As training camp looms, fans can take an in-depth look at three 2021 Bears draft picks via a video series that was launched this week.
The three-part "Meet the Rookies" documentary features behind-the-scenes footage and interviews with quarterback Justin Fields, tackle Teven Jenkins and running back Khalil Herbert.
This is the seventh straight year of "Meet the Rookies," which chronicles the journeys the rookies traversed to the NFL. The Bears sent video crews to the players' hometowns to speak with their parents and former coaches.
The series can be viewed on ChicagoBears.com, the free Chicago Bears Official App brought to you by Verizon and the team's social media channels, including YouTube. It will culminate with a 30-minute special featuring all three episodes on FOX 32 in Chicago Saturday at 9:30 p.m.
In the feature on Fields, the Bears crew traveled to Kennesaw, Ga., where the first-round pick from Ohio State starred at Harrison High School. In two years as a starter, he passed for 4,187 yards and 41 touchdowns and rushed for 2,096 yards and 28 TDs.

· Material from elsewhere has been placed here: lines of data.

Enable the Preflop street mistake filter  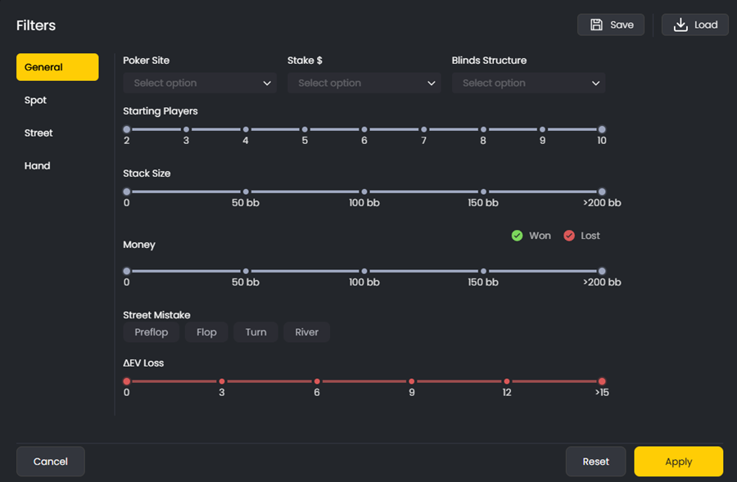[151, 332]
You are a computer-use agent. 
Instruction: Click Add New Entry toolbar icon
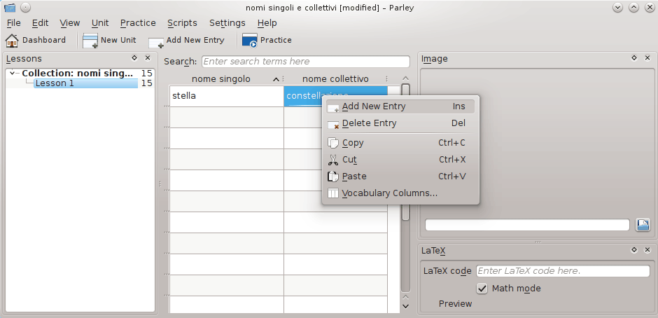pos(156,41)
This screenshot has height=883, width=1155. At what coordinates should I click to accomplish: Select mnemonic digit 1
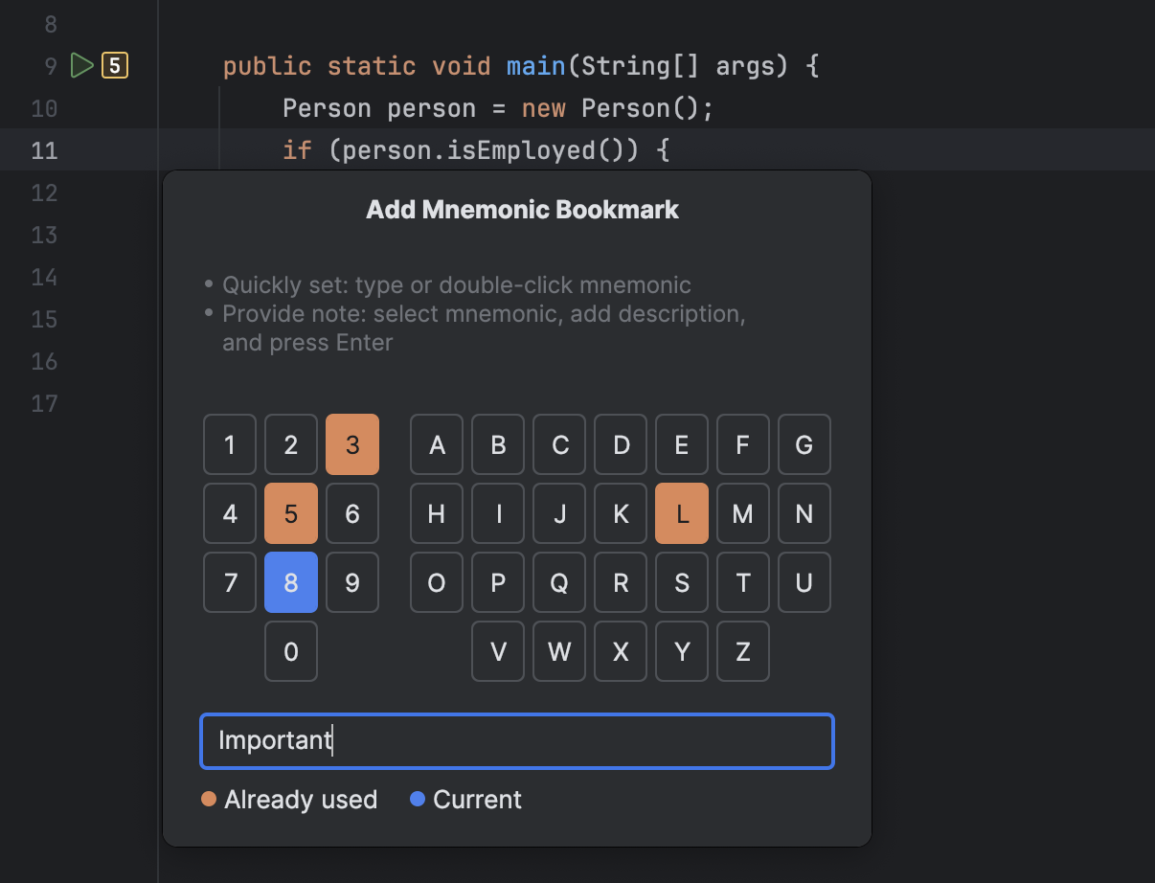click(x=230, y=444)
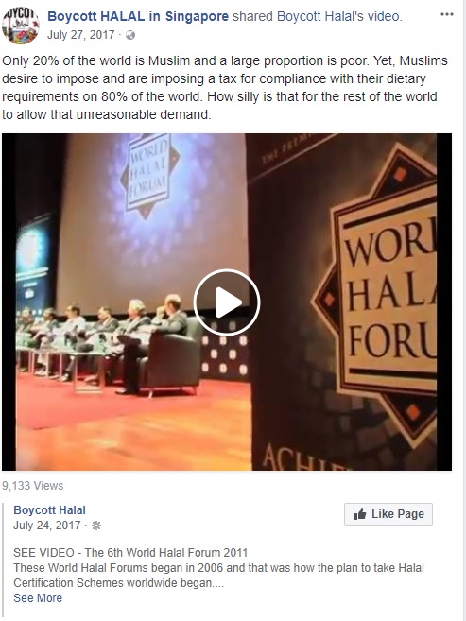Play the World Halal Forum video
Screen dimensions: 466x621
227,302
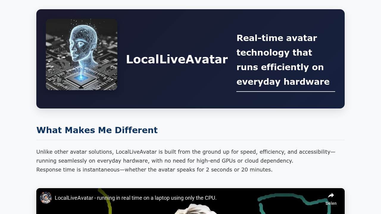Click the share arrow above Delen label

coord(331,195)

"Just how he could throw the ball down the field with ease and the throws that he could make at that time and that level, I knew that he could be pretty special," said Fields' high school coach, Matt Dickmann. "And you take that with his work ethic, I thought that he had a chance to be a special athlete, pretty dynamic."
The segment on Jenkins focuses on the love and appreciation he has for his father and the inspiration the Bears rookie derives from the memory of his mother, who passed away due to cancer in 2006 when Jenkins was eight years old. The second-round pick from Oklahoma State displays a tattoo on his right shoulder that features the dates of his mother's birth and death inside a pink breast cancer ribbon.
"That's one thing that's always going to keep pushing and motivate me every day," Jenkins said. "Just looking at my arm, just looking at her and showing her that I can do whatever needed to be done because of what she's been through. That's how I really want to attack every week, every day, every practice, every snap and just how I really want to play for the rest of my career."
The feature on Herbert spotlights a letter he wrote to "his future self" five years ago when he was a senior at Majory Stoneman Douglas High School in Parkland, Fla. As part of an assignment in English class—the sixth-round pick from Virginia Tech predicted that his work ethic would enable him to reach the NFL.
"Everything I envisioned on there came true," Herbert said. "I was never the most talented one. I was never the crazy athlete. But the one thing I did do is work."